Directive 1: Reproduce the passage of the Arthur Lee obituary from "He established himself" up to and including "1965 and 1967.".
Directive 2: According to the Arthur Lee obituary, in what year did Robert Plant cite the influence of Lee and Love in his Rock and Roll Hall of Fame acceptance speech?
Directive 3: Write what comes next in the Arthur Lee obituary, picking up after its final sentence.

* START Excerpt provided *

Born: 7 May, 1945, in Memphis, Tennessee.
Died: 3 August, 2006, in Memphis, aged 61.

ARTHUR Lee succeeded in forging a legacy as one of rock music's great visionaries and forbidding eccentrics.

He established himself as the first black rock star of the post-Beatles era and fronted his band, Love, through astonishing musical changes that have continued to resonate for other rockers and a cult of critics and fans.

Led Zeppelin's Robert Plant cited the influence of Lee and Love in his acceptance speech at the Rock and Roll Hall of Fame in 1995.

But Love also became one of the first burnout bands of the 1960s, and with Lee's death, only three members survive of the eight who were in the band between 1965 and 1967.

Dogged by in-band squabbling, substance abuse and Lee's reluctance to tour, the first version of Love was finished by 1968, although Lee continued using the band name to record and perform at least sporadically for the rest of his life.

* END Excerpt provided *
* START Material provided *

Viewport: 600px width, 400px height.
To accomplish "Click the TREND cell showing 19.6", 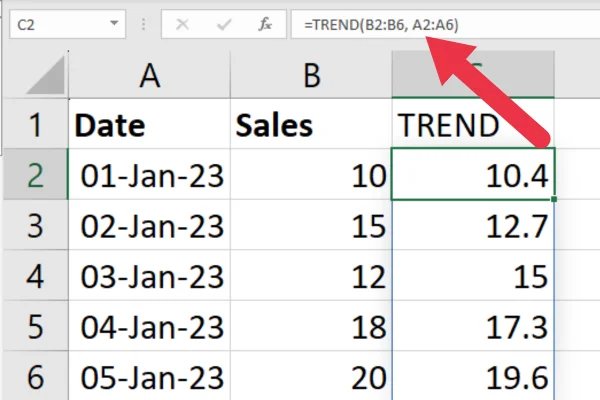I will pyautogui.click(x=473, y=377).
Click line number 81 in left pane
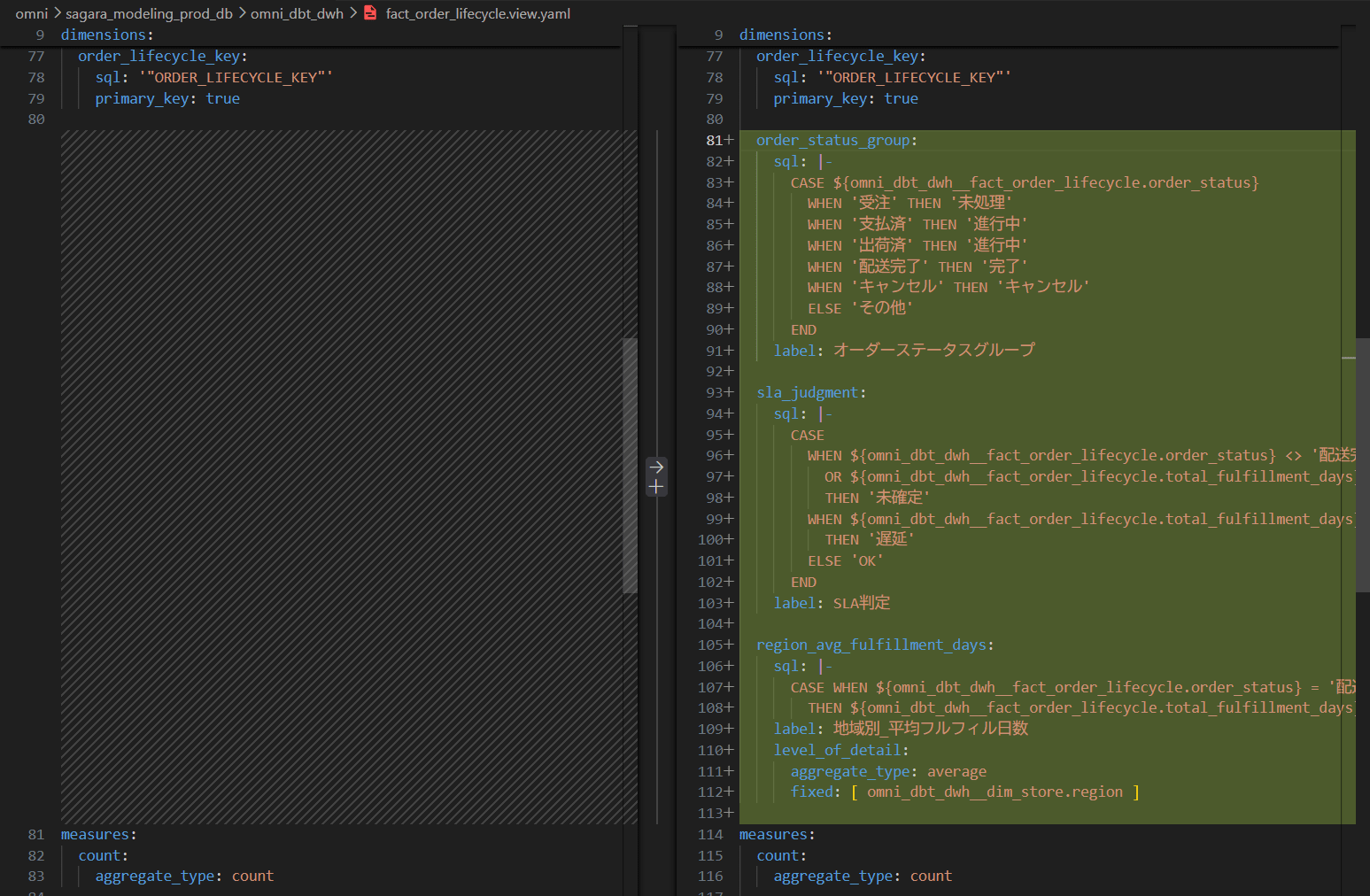Viewport: 1370px width, 896px height. click(x=35, y=834)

* END Material provided *

Final answer 1:
He established himself as the first black rock star of the post-Beatles era and fronted his band, Love, through astonishing musical changes that have continued to resonate for other rockers and a cult of critics and fans.

Led Zeppelin's Robert Plant cited the influence of Lee and Love in his acceptance speech at the Rock and Roll Hall of Fame in 1995.

But Love also became one of the first burnout bands of the 1960s, and with Lee's death, only three members survive of the eight who were in the band between 1965 and 1967.

Final answer 2: 1995

Final answer 3:
He was imprisoned from 1996 to 2001 on a weapons charge, but after his release he had new energy and a new story to tell that led to a resurgence for a time in concerts, including a 2003 performance in London, available on DVD, in which Lee was able to recreate Love's masterpiece album, Forever Changes, backed by a sharp, four-man rock band and an orchestra of horns and strings.

Love's first three albums were indeed forever changing. They yielded eloquent folk-rock on the 1966 debut, Love, the first rock record ever released by Elektra Records, and jazz-inflected rock with a flute player added to the lineup on the follow-up, Da Capo.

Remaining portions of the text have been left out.